**** Selected passage
So Mila had an unimaginably tragic - but also normal - Russian childhood. Her next separation was less routine. Mervyn Matthews, the author's father, grew up in Swansea, the son of a boozy First World War veteran and a fallen woman. His was a cold, loveless upbringing, similar to Mila's emotionally, if not in its degree of suffering. He took up Russian, made it to Oxford and then to Moscow, as a student and a junior in the embassy. They met in 1963, when Mila was living in a Moscow kommunalka (communal apartment). Nine months later, having rebuffed the KGB's efforts to recruit him, Mervyn was thrown out. Naturally, Mila couldn't follow him.
It is not giving anything away - since the author and the book exist - to say that they were eventually reunited too, after a campaign by Matthews senior involving heroic resilience and massive personal sacrifices. Mila's aim, she wrote, was to 'show this avenging eagle, this ravenous predator, that my love is stronger than their hate'.
********
**** Supplied data
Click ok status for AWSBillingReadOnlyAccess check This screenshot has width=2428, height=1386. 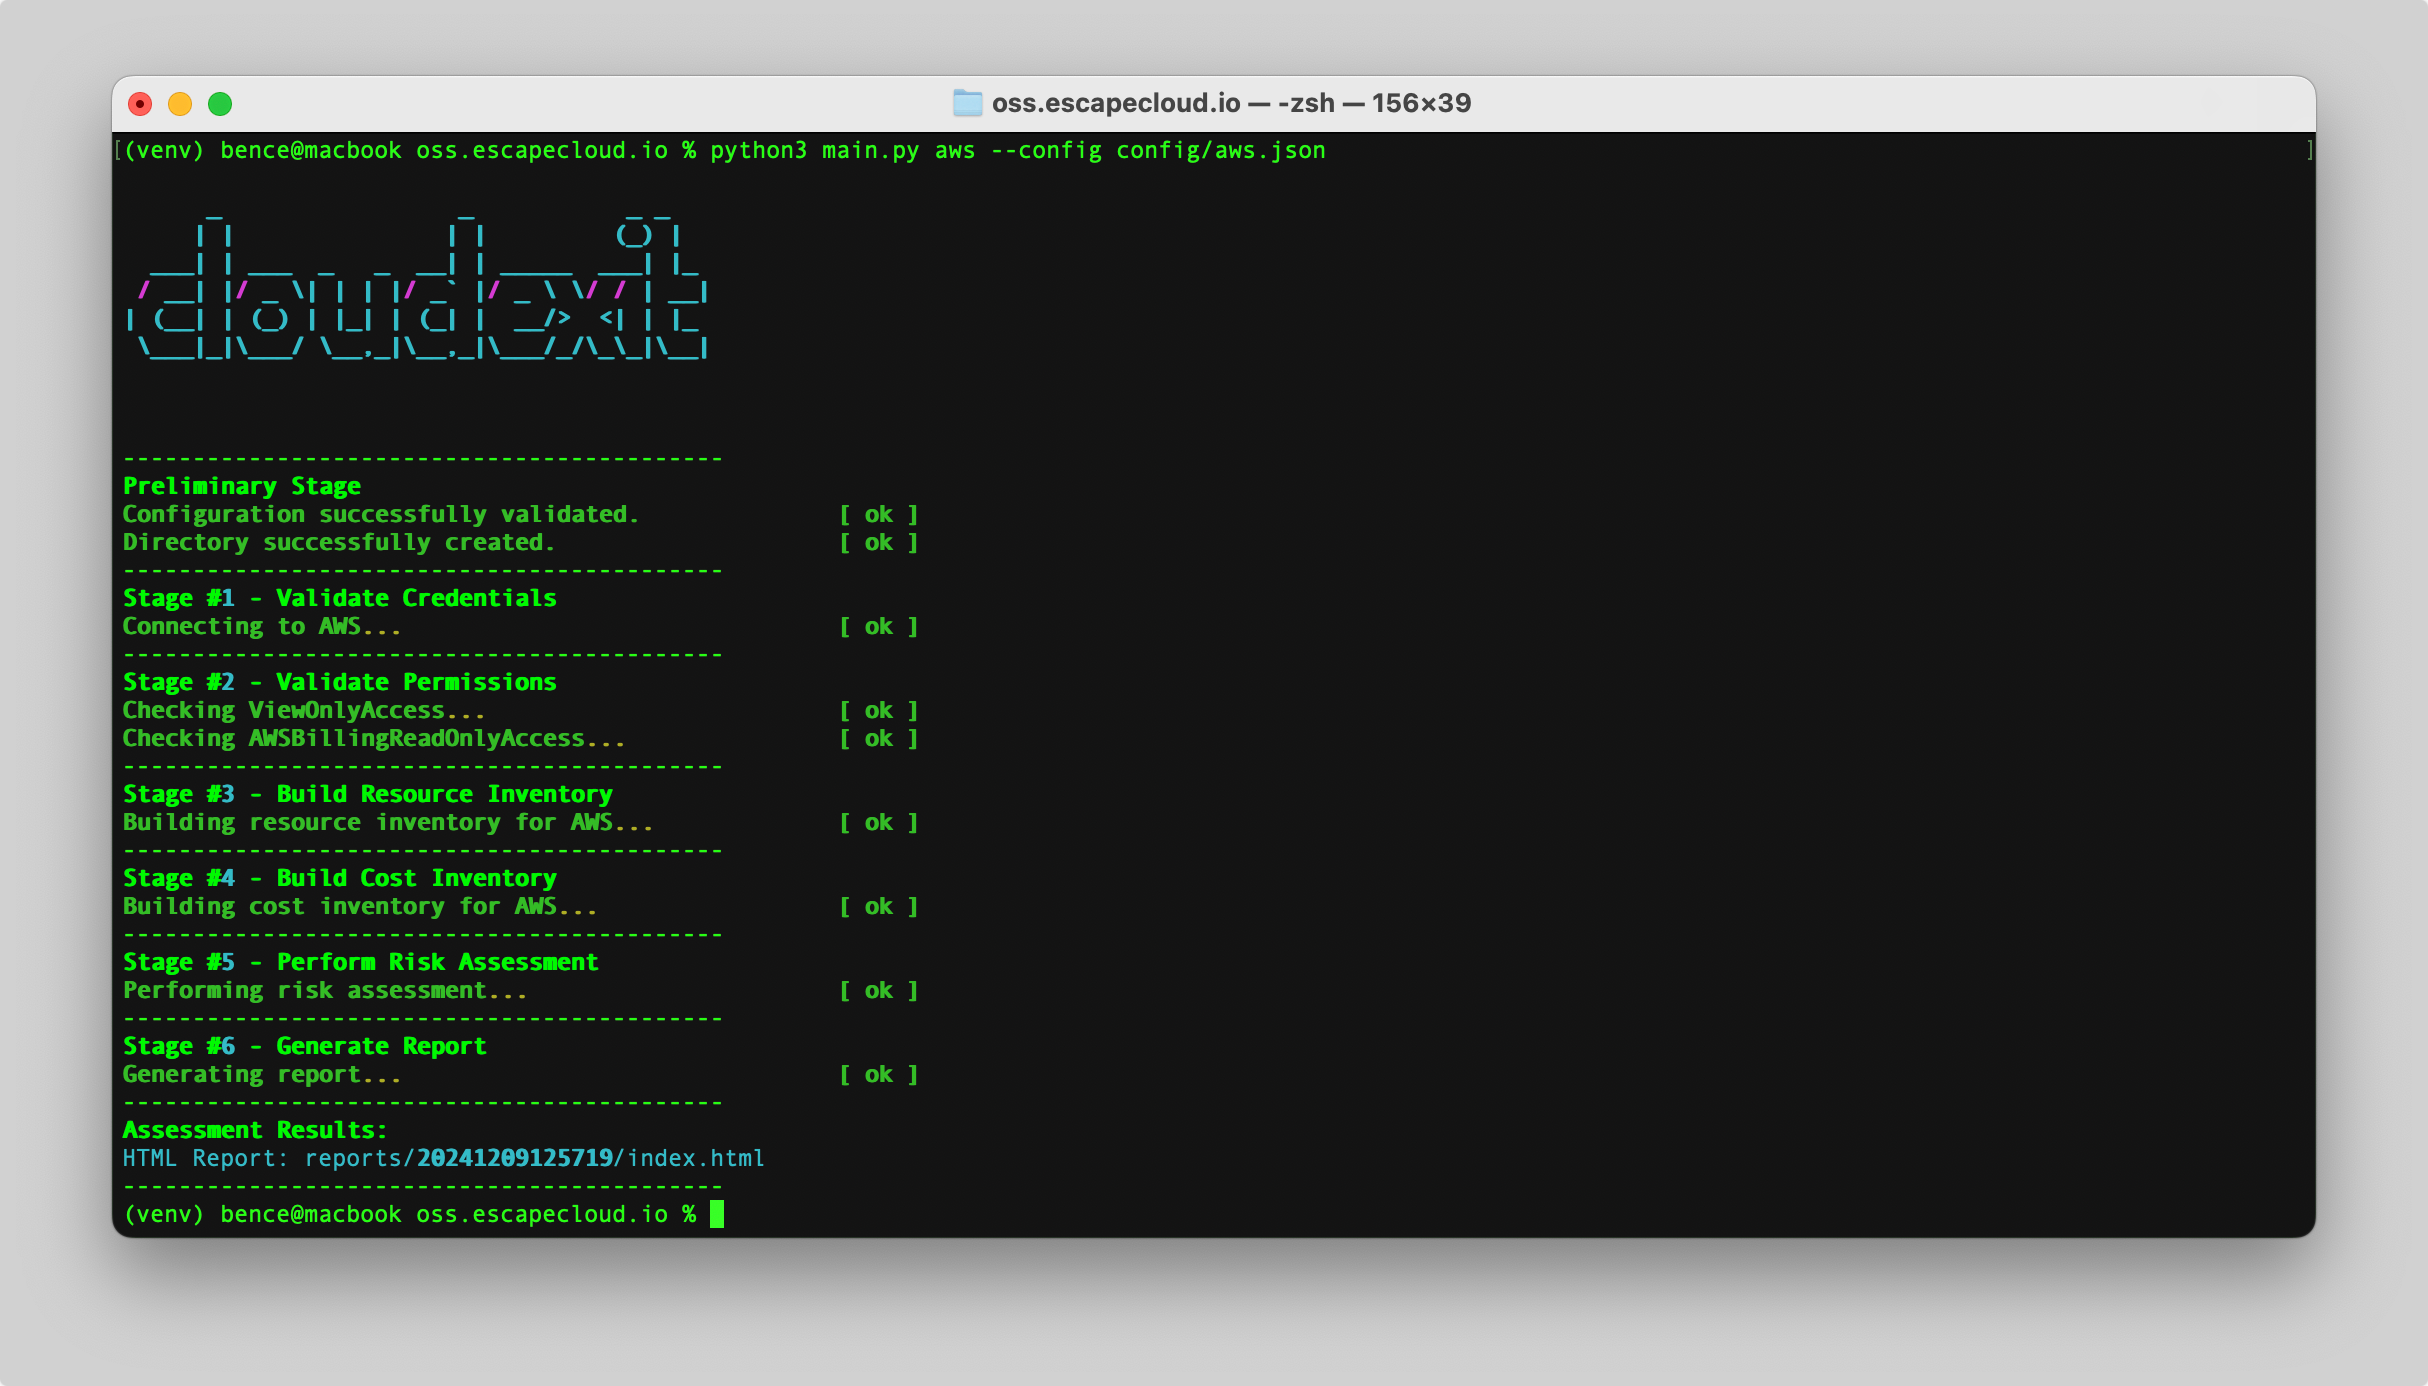click(878, 738)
********
Required task 1: Echo the passage about Mila and Mervyn Matthews word for word, from "It is not giving" up to and including "than their hate'.".
Required task 2:
Answer these questions using the passage about Mila and Mervyn Matthews:
(a) In which town did Mervyn Matthews grow up?
(b) In what year did Mila and Mervyn meet?
(c) What did Mila want to show the "avenging eagle, this ravenous predator"?
Required task 3: Go on with the passage about Mila and Mervyn Matthews from the point where it stops.
The listing comes from a source unrelated to the passage about Mila and Mervyn Matthews.

Task result 1:
It is not giving anything away - since the author and the book exist - to say that they were eventually reunited too, after a campaign by Matthews senior involving heroic resilience and massive personal sacrifices. Mila's aim, she wrote, was to 'show this avenging eagle, this ravenous predator, that my love is stronger than their hate'.

Task result 2:
(a) Swansea
(b) 1963
(c) That her love is stronger than their hate

Task result 3:
The author weaves in some staccato reflections on the Russia he discovered when, in 1995, he moved to Moscow as a young journalist. He writes amusingly about the Western bankers and mountebanks, whom the city sucked in, and the monster of cynical hedonism and injustice that it became. He also relates some of the ways in which Russia hasn't changed. He finds echoes of his parents' experiences in post-Soviet prisons, the police and bureaucracy and in the Kremlin's brutal war in Chechnya.
But it's his parents' letters to each other that are the book's main attraction. Their affair, Mila declares, is 'something wonderful and painful at the same time ... light and beautiful but burningly painful'. 'Why don't we just build a hut for ourselves at the end of the world,' she asks in 1966, 'far from all the evil and cruelty and hatred?' Gradually, however, the letters supersede reality and the short relationship that sparked them. Afterwards, 'living with each other as real human beings', Matthews records, was an unglamorous challenge, with its own disappointments.
This fascinating book is not a footnote to Soviet history: it is Soviet history, one of the millions of private tales of evil and astonishing endurance that make up the awful whole.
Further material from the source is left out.